THE COX FAMILY
Isaac Cox, born ca. 1805, settled in the Little River area of Cherokee County, Georgia, in 1846. He arrived with all seven of his children by his first wife Amy, who apparently died around this period. Their seven children were:
James L., born ca. 1830
Samuel, born ca. 1834
William, born ca. 1837
Abraham, born ca. 1842
Franklin, born ca. 1843
Elizabeth, born ca. 1844
Mary, born ca. 1846
Isaac Cox married his second wife, Amanda Adams, in Cherokee County in 1848, and they had a son named Edley later that year. Amanda died a few years later. Isaac married for a third time to Elizabeth Morris.
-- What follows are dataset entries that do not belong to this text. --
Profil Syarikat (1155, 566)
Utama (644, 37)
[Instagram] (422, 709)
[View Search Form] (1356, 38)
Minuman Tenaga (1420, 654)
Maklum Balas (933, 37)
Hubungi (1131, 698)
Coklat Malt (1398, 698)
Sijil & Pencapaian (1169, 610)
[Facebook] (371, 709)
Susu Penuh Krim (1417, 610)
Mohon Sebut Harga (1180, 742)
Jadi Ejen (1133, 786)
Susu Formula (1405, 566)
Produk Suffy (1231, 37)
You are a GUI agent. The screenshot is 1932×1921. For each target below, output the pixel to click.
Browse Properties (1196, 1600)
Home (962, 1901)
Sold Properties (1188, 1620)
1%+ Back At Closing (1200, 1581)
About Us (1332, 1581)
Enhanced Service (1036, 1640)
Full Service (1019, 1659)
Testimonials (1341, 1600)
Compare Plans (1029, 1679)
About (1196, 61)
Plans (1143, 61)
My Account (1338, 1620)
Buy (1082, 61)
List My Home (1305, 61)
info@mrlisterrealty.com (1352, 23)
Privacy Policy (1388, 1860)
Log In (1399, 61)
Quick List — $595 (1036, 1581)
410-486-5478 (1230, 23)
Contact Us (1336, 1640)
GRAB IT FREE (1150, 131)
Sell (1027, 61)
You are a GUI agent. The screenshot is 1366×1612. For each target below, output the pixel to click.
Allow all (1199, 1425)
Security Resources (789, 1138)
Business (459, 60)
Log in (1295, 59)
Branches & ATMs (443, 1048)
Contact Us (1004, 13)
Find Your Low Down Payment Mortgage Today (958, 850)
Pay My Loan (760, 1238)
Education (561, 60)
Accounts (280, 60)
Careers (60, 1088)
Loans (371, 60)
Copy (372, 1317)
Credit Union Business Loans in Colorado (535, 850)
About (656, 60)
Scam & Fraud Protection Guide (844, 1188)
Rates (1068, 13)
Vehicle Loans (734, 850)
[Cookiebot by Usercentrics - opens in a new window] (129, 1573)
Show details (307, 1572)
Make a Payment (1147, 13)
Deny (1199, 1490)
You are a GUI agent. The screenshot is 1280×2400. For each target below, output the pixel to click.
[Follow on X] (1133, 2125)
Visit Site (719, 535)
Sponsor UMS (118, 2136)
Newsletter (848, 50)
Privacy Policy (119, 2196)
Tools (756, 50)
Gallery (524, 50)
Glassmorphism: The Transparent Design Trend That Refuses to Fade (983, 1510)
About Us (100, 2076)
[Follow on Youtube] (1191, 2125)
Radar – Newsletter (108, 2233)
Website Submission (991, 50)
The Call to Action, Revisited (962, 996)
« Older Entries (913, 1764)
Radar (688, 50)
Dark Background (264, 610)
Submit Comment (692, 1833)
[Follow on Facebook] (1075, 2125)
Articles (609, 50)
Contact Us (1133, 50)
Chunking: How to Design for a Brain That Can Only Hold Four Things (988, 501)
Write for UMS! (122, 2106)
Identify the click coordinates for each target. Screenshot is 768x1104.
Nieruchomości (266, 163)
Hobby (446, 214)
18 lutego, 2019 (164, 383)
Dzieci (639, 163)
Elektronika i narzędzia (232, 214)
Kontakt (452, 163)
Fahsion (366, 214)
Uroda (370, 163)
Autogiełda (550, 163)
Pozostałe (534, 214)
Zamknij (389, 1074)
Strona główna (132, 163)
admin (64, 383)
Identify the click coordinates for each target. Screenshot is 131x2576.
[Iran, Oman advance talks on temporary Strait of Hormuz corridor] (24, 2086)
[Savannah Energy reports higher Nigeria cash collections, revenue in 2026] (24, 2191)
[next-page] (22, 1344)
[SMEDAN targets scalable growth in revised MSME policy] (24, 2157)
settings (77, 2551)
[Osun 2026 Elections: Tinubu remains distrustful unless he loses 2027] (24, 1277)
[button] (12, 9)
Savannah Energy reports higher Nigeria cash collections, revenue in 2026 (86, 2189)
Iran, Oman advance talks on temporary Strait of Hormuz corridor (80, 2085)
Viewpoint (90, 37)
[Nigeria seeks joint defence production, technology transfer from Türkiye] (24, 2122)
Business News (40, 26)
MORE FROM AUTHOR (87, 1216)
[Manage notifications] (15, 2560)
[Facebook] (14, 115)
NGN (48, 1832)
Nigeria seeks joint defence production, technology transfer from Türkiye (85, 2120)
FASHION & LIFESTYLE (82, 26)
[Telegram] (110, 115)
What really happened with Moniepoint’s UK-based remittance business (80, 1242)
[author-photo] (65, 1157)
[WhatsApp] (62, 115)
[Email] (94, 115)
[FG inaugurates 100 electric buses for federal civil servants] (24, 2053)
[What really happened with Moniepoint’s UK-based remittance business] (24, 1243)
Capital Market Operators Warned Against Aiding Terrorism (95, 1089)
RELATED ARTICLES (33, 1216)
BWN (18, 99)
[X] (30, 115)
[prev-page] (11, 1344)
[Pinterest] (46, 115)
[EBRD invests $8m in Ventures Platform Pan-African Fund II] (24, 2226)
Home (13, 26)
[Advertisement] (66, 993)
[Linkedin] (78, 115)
They had four children:
Isaac Wesley, born February 29, 1854
Sarah Serilda, born ca. 1857
Levi Hanse, born October 17, 1858
Martha Jenny, born ca. 1861
Isaac died sometime after 1880. The place of burial is not known, although his third wife and some of his children are buried at Union Baptist Church on Cox Road, now part of Fulton County.
Isaac Cox came to Cherokee County from Greenville County, South Carolina. His father Abraham (born ca. 1783) had come to Greenville County as a child with his father, also named Isaac, and his grandfather, William (born ca. 1730), from Orange County, North Carolina. The earliest record of William Cox is a tax list for Orange County dated 1755, in which he appears. (Note: There was a set of Quaker Coxes in this same area, but they are no relation, we are pretty sure.)
The Cox family sold their North Carolina land in 1787 and moved to Greenville County, South Carolina, later that year, along with a number of other families such as the Lees, Brashiers, Longs and Blacks. They all settled around what is now Simpsonville, South Carolina. The history and minutes of Standing Springs Church (located in the Simpsonville area) are full of the Coxes and above families.
The Isaac Cox family who came to Cherokee County, Georgia, in 1846 seems to have come alone. He did have a distant cousin, Mary Ann Cox, of Greenville County, South Carolina, who married William Wise of Cherokee County, Georgia, at around the same time period. It is not certain if this had any influence on his move or not.
Isaac’s son, Samuel (born ca. 1834), bought land near Waleska in the Harbins district in the 1850s. Samuel married Rachel Land, and they had two children: James Isaac and Mary Rebecca. Samuel served in the Confederate Army during the Civil War in Company A, 43rd Regiment, the Cherokee Van Guards. He died of typhoid fever on June 13, 1862, in an Atlanta hospital and is buried there in Oakland Cemetery.
Samuel and Rachel’s son, James Isaac, was born January 7, 1854, and married Martha Emiline Cline, daughter of Michael Cline and Caroline Pittman Cline. Their children were: Samuel Marion (born in 1877) and John Mitchell (born in 1891). James Isaac died March 12, 1931, and is buried at Briar Patch Church in Cherokee County.
Samuel Marion ("Sam") was born September 23, 1877. On March 20, 1898, he married Mary Isa Cline (born August 3, 1880), daughter of James Erwin Cline and Cora Artemisia Matthews Reinhardt Cline of the Waleska area. Sam bought a house at the turn of the century near Sardis Baptist Church near Waleska. The house is still in the Cox family. Sam lived to be 96 years old, dying on December 28, 1973. Mary Isa died on June 22, 1968, at the age of 87. They are buried at Briar Patch Church.
Their children were Clinton, who married Eleanor Ward; James, who married Winnie Brown; Lela, who married Hoyle Denman; Odessa, who married Belmont Alderman; Theodore (“Ted”) who married Ella Chastain; Glenn, who married Clemmie Wheeler; Juanita, who married Clinton Wheeler; Cora Lou, who married LeRol Bishop; Stella; and Catherine, who married Raymond Horton.
Glenn Cox was born July 20, 1911. He attended Reinhardt College in Waleska. He married Clemmie Louise Wheeler, daughter of James Dora Wheeler and Annie Little Wheeler. Clemmie worked at the Canton Drug on Main Street and later Northside Pharmacy. Glenn was a teacher in Cherokee County and principal of Macedonia School. In 1950, he began working for Lockheed as a payroll accountant. Glenn and Clemmie lived in the Sardis community for a number of years, and then moved to Canton in 1959. They were both active members of Sardis Baptist Church where Glenn was a deacon. He died in 1986 and is buried at Sardis Church, where Clemmie was also buried in 2001.